WHAT IS REQUIRED
Identify all lines in the listing that include the word "Приложение", and copy them out.

○ ○ ○ ○ ○ ○ ○

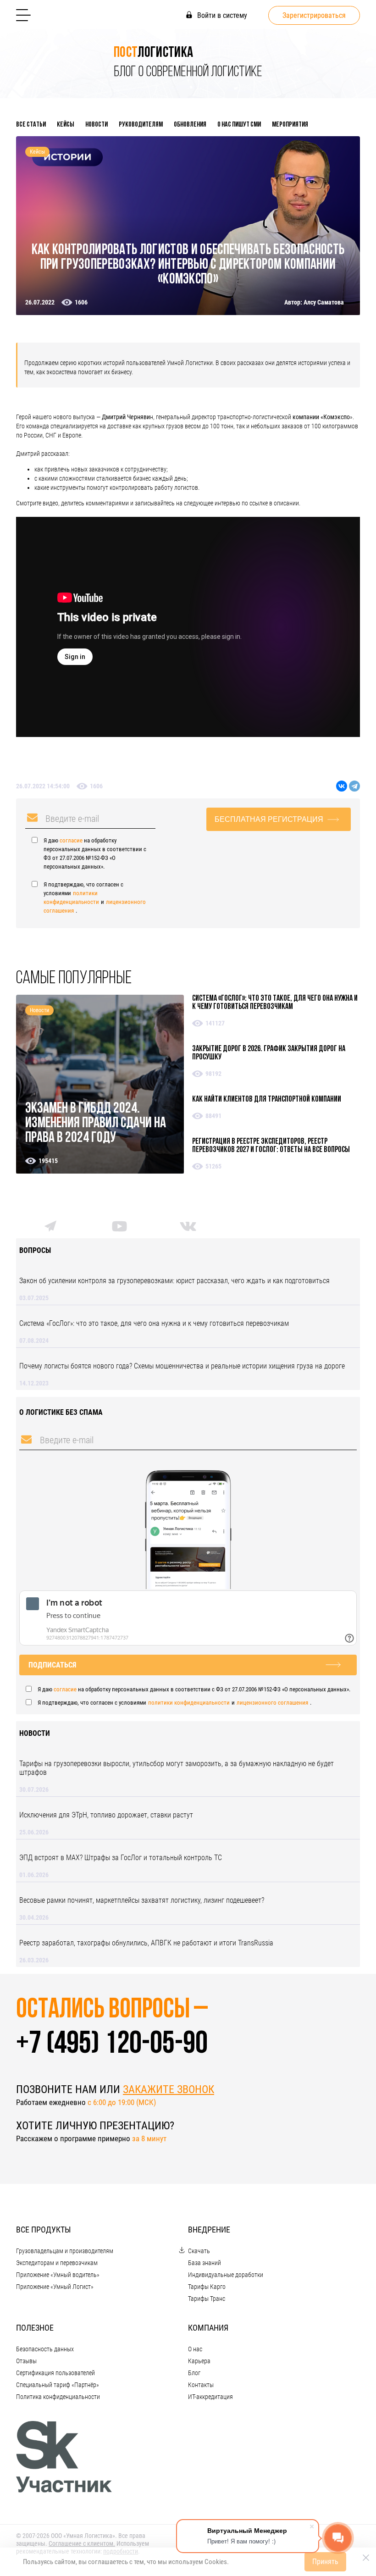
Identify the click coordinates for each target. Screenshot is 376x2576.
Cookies (216, 2562)
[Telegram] (354, 786)
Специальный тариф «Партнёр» (57, 2384)
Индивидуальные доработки (225, 2274)
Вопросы (35, 1250)
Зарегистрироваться (314, 15)
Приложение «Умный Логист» (55, 2286)
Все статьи (31, 124)
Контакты (201, 2384)
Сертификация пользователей (55, 2373)
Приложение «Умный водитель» (58, 2274)
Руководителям (141, 124)
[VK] (188, 1228)
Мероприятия (290, 124)
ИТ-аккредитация (210, 2396)
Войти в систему (221, 15)
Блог (194, 2373)
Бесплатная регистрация (269, 819)
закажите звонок (168, 2089)
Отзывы (26, 2361)
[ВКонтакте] (341, 786)
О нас (195, 2349)
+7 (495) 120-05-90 (112, 2045)
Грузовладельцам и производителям (64, 2251)
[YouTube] (119, 1229)
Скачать (199, 2251)
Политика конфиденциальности (58, 2396)
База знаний (204, 2262)
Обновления (190, 124)
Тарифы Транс (206, 2298)
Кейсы (65, 124)
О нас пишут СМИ (239, 124)
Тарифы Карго (207, 2286)
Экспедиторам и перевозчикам (57, 2262)
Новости (96, 124)
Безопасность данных (45, 2349)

○ ○ ○ ○ ○ ○ ○

RESPONSE AREA
Приложение «Умный Логист» (55, 2286)
Приложение «Умный водитель» (58, 2274)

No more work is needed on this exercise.